U.S. District Judge Michael Baylson issued an order on Nov. 15 granting President-elect Donald Trump’s request for the judge’s recusal from a defamation case filed by the exonerated “Central Park Five” against him.
Shanin Specter, the lead attorney representing the five plaintiffs, revealed on Nov. 13 that he had been friends with Baylson since childhood and had previously represented Baylson and his wife. Specter also said that Baylson and his wife have been guests in his home on various occasions.
Trump’s lawyers said the relationship “rises above the normal friendship between a lawyer and a judge” and argued that the public would reasonably “harbor doubts” about the impartiality of the proceedings if Baylson were to continue presiding over the case.
“Recusal is necessary and proper—particularly in a high-profile case involving a Presidential Debate and a President-Elect defendant, where the public’s confidence in the judiciary is all the more critical,” Trump’s lawyers said in the filing.
The defamation suit was filed on Oct. 21 by five black and Hispanic men who as teenagers were arrested and convicted of raping and beating a woman named Trisha Meili as she jogged in Central Park on April 19, 1989.

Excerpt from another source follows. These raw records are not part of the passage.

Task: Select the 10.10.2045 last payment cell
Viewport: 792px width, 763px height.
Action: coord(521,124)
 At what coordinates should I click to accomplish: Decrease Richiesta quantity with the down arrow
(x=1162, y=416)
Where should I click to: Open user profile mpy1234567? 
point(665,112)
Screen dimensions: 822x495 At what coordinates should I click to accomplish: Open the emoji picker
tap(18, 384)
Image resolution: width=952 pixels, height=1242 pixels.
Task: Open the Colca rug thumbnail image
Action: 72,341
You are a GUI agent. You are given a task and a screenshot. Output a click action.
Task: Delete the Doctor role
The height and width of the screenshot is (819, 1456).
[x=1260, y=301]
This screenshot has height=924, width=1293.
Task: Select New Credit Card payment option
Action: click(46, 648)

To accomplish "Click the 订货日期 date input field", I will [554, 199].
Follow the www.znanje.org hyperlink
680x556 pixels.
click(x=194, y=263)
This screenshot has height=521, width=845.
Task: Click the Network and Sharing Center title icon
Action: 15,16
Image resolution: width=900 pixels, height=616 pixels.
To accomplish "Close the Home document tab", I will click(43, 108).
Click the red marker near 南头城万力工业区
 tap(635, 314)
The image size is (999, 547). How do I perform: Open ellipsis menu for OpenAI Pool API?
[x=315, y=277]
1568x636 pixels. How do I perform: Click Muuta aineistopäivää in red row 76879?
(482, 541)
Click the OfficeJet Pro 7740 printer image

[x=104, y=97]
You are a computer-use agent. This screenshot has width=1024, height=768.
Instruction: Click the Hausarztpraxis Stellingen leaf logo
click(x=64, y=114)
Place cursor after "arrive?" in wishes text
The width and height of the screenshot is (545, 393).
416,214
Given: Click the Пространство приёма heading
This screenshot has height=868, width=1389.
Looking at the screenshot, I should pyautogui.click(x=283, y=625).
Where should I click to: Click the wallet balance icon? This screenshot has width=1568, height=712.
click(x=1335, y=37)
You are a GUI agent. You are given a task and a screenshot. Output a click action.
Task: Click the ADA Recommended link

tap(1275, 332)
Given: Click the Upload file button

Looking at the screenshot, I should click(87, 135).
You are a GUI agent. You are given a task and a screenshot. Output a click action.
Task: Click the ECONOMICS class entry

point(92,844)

The lawsuit stated that Trump had falsely claimed during the debate that the plaintiffs had “killed an individual” and pleaded guilty to the crime.
The plaintiffs were exonerated after Matias Reyes, a convicted rapist, confessed to police in 2002 that he acted alone in attacking Meili in Central Park. New York City later paid the five men $41 million in a settlement for their false arrest.